---- Texto de origem
Por Eliakim Araújo
Não sei como agiria um fervoroso católico se descobrisse que
queimaram a bíblia sagrada e a jogaram numa lixeira. Mas o mundo inteiro
sabe da gravidade do que significa a queima do Alcorão para o mundo
muçulmano, ainda mais quando praticada por invasores.
Foi o que aconteceu no início da semana passada no Afeganistão e
transformou o país em um barril de pólvora, de difícil controle.
A irresponsabilidade de militares estadunidenses que atearam fogo a
exemplares do Alcorão dentro da Base Aérea de Bagram – a maior no
Afeganistão - conseguiu incendiar o país e unir todo o povo afegão
contra os soldados estrangeiros, sobretudo os de Tio Sam, que ocupam o
país. Os livros queimados estavam em uma lixeira e foram descobertos por
um trabalhador local que cuidava de recolher o lixo da base.
--------
---- Dados extraídos
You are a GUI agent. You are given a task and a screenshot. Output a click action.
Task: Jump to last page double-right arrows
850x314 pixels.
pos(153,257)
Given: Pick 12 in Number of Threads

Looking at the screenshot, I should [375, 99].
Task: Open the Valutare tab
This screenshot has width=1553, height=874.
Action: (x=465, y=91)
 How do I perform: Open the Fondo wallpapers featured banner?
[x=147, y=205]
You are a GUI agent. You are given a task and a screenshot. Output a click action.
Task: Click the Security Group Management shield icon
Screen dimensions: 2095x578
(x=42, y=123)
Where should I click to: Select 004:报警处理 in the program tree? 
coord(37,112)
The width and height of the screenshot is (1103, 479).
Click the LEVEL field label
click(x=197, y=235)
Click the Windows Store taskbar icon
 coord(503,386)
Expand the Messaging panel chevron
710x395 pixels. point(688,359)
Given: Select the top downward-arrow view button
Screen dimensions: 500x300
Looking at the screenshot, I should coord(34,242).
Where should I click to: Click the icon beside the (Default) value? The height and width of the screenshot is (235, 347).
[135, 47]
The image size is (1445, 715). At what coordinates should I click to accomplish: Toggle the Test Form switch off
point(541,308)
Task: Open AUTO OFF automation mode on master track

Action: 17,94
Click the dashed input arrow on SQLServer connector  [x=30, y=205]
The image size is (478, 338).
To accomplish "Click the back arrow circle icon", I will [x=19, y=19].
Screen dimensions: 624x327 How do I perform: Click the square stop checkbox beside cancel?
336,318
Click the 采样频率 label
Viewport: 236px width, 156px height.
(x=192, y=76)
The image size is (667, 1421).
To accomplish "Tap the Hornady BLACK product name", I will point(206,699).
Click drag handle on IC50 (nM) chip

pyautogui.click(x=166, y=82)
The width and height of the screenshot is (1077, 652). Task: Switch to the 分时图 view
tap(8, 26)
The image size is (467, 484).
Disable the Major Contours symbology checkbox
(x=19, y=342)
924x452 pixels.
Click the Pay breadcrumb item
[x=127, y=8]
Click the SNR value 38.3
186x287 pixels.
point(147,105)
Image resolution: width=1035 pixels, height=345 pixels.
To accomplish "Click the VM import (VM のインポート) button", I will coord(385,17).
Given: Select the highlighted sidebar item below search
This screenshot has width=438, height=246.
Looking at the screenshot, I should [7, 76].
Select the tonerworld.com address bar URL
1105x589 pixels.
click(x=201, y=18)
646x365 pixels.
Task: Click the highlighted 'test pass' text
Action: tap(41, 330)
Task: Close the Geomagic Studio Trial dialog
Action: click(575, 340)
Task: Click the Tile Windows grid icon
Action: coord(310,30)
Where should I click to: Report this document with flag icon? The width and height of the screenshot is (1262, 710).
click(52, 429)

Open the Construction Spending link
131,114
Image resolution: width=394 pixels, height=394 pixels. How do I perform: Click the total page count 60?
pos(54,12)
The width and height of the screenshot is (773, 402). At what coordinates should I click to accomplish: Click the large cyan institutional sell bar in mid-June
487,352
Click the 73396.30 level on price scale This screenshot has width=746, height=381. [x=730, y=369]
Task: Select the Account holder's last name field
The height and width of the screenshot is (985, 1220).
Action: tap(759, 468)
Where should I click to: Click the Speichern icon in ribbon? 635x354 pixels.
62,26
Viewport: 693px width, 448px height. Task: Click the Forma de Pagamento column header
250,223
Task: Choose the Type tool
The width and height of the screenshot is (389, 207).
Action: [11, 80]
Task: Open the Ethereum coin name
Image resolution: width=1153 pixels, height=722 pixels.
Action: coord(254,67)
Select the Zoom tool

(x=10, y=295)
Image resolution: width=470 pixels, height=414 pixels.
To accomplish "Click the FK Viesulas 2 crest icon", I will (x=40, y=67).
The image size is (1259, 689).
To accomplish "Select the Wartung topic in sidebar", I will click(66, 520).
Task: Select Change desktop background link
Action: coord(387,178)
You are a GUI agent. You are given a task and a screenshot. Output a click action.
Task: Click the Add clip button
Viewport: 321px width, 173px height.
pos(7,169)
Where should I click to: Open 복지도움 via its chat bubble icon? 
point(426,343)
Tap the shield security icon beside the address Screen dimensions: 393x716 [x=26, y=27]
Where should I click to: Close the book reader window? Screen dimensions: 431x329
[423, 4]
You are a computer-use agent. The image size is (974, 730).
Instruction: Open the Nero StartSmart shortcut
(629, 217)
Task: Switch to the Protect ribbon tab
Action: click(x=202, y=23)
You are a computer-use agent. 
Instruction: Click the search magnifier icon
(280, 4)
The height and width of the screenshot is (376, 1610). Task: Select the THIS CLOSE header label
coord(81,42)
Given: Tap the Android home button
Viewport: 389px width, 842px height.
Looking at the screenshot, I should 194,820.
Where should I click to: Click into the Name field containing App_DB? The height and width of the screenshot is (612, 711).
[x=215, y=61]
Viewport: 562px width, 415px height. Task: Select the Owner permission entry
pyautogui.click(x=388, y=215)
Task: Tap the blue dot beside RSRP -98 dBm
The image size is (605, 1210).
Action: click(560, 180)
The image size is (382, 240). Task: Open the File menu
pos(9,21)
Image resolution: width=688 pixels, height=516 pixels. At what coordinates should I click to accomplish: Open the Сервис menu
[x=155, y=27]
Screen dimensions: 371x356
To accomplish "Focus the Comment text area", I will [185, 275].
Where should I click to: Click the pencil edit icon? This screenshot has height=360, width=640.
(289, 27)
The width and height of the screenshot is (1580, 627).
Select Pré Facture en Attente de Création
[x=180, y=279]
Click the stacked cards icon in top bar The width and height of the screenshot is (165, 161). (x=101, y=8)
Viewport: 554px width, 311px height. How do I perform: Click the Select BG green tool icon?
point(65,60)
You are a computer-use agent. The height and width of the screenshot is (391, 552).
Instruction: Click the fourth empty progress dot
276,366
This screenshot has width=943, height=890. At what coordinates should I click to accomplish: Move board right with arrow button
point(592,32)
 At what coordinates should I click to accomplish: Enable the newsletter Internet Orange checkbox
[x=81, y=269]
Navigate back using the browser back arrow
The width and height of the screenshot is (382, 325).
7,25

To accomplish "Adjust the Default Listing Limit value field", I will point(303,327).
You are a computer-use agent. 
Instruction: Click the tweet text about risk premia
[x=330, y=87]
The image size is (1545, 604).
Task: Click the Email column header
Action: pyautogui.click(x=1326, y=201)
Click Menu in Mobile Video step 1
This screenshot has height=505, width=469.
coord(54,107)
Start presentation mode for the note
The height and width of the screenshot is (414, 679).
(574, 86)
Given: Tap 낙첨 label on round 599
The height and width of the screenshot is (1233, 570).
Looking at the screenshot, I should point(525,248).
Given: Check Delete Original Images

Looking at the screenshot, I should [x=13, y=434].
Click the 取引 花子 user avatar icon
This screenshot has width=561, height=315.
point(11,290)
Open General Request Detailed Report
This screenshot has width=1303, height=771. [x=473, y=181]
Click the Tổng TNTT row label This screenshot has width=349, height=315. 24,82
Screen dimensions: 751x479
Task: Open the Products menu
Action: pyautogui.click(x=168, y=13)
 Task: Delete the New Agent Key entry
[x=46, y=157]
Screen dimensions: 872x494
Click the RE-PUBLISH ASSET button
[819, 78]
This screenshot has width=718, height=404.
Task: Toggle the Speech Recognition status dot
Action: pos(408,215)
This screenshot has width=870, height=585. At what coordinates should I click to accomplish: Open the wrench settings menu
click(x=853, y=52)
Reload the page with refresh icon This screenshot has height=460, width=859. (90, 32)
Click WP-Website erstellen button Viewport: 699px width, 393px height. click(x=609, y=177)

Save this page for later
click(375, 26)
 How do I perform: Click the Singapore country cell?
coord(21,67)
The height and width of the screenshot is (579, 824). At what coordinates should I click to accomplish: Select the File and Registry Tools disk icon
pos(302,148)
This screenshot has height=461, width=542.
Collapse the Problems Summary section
--------
- O que fazer -
A - Segundo o texto sobre a queima do Alcorão, quem descobriu os livros queimados?
B - Liste todos os nomes próprios que aparecem no texto sobre a queima do Alcorão, cada um uma única vez.
C - Transcreva do texto sobre a queima do Alcorão o trecho entre "Por Eliakim Araújo" e "praticada por invasores.", inclusive.
A listagem não tem nenhuma relação com o texto.

- Respostas às tarefas -
A - Um trabalhador local que recolhia o lixo da base.

B - Eliakim Araújo, Alcorão, Afeganistão, Base Aérea de Bagram, Tio Sam

C -
Por Eliakim Araújo
Não sei como agiria um fervoroso católico se descobrisse que
queimaram a bíblia sagrada e a jogaram numa lixeira. Mas o mundo inteiro
sabe da gravidade do que significa a queima do Alcorão para o mundo
muçulmano, ainda mais quando praticada por invasores.